* Problems to work on:
- A) In the review of Rizzoli & Isles, which actress plays the medical examiner Isles?
- B) Pick up the review of Rizzoli & Isles after its last sentence and keep writing it.

[Opening Extract provided section]

The XX Factor

The “Creepy Gender Politics” of Rizzoli & Isles

When Silence of the Lambs came out almost 20 years ago, Betty Friedan complained in an interview to Playboy about the movie’s “evisceration, the skinning alive of women.” The interviewer points out to Friedan that Lambs is about FBI agent Clarice Starling, played by Jodie Foster, who “fought back against violence toward women and triumphed.” To which Friedan responded, “But even she was manipulated by this evil monster [the serial killer played by Anthony Hopkins]. Instead of showing women in jeopardy, the new trend is to show women in jeopardy who then survive the jeopardy.”

I was reminded of this when watching the ham-handed new TNT show Rizzoli & Isles , which is about a tough woman cop played by Angie Harmon (Rizzoli) who solves crimes with the help of a fashionista medical examiner played by Sasha Alexander (Isles). The pilot episode, which aired last night, is basically a pallid retelling of Silence of the Lambs : Rizzoli is trying to capture a Hannibal Lecter-esque serial killer who tried to off her before the action of the show begins. Like Lecter, the serial killer is a doctor and has a bizarre, feminized affect. Like Lambs as a whole, Rizzoli & Isles is fairly shocking in its portrayal of violence, (especially for basic cable). Like Foster’s character in Silence of the Lambs , Rizzoli’s life is put in jeopardy, and then she survives the jeopardy.

[Closing Extract provided section]
[Opening Records section]

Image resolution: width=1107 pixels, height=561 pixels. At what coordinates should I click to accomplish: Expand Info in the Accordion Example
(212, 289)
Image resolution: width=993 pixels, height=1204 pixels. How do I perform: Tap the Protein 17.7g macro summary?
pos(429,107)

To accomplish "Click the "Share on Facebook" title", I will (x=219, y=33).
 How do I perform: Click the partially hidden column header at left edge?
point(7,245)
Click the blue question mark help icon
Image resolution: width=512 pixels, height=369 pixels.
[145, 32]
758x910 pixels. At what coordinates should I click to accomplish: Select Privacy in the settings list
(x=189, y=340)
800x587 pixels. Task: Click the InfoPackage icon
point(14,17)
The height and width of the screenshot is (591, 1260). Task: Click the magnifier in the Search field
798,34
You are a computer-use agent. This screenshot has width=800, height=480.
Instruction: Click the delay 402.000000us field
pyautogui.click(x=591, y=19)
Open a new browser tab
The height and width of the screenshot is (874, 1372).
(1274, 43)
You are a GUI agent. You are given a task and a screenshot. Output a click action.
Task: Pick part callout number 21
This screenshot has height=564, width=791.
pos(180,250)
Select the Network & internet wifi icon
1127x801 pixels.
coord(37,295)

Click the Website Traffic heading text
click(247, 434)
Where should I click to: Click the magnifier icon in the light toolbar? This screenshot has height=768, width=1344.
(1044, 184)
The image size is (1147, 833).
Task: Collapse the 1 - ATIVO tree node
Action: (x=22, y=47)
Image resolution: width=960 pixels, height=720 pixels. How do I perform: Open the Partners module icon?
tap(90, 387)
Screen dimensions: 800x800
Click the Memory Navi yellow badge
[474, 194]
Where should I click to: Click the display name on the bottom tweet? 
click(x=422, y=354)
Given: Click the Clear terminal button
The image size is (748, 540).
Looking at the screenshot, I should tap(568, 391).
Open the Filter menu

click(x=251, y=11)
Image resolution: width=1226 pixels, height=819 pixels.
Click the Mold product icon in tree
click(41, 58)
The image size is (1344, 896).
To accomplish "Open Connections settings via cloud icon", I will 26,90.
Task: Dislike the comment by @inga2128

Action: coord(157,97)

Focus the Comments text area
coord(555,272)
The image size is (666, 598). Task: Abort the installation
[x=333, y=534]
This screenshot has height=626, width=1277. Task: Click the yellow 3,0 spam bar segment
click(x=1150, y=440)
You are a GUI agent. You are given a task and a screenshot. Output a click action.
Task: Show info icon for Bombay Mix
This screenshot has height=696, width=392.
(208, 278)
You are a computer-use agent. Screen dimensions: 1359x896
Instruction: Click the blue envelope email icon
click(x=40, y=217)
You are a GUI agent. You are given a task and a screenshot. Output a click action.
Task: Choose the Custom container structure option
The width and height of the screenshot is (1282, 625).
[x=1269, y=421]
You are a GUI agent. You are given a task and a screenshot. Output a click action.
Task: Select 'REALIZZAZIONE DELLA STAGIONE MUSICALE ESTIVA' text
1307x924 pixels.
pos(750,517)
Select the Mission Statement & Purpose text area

[Closing Records section]

* Answers in order:
- A) Sasha Alexander

- B)
In her review of Rizzoli & Isles for the New York Times , Ginia Bellafante decries the show’s “creepy gender politics,” which “imply that women, no matter how tough, always need rescuing, and that beauty, in the end, only gets you the most dangerous kind of attention.” Though Bellafante is correct about the show’s retro message, I was just as irked by the show’s bad writing. In the first scene with the serial killer, he tells Rizzoli that she smells the same as he remembers, like “lavender and fear.” If that’s not a deeply silly illustration of a woman in peril, I don’t know what is.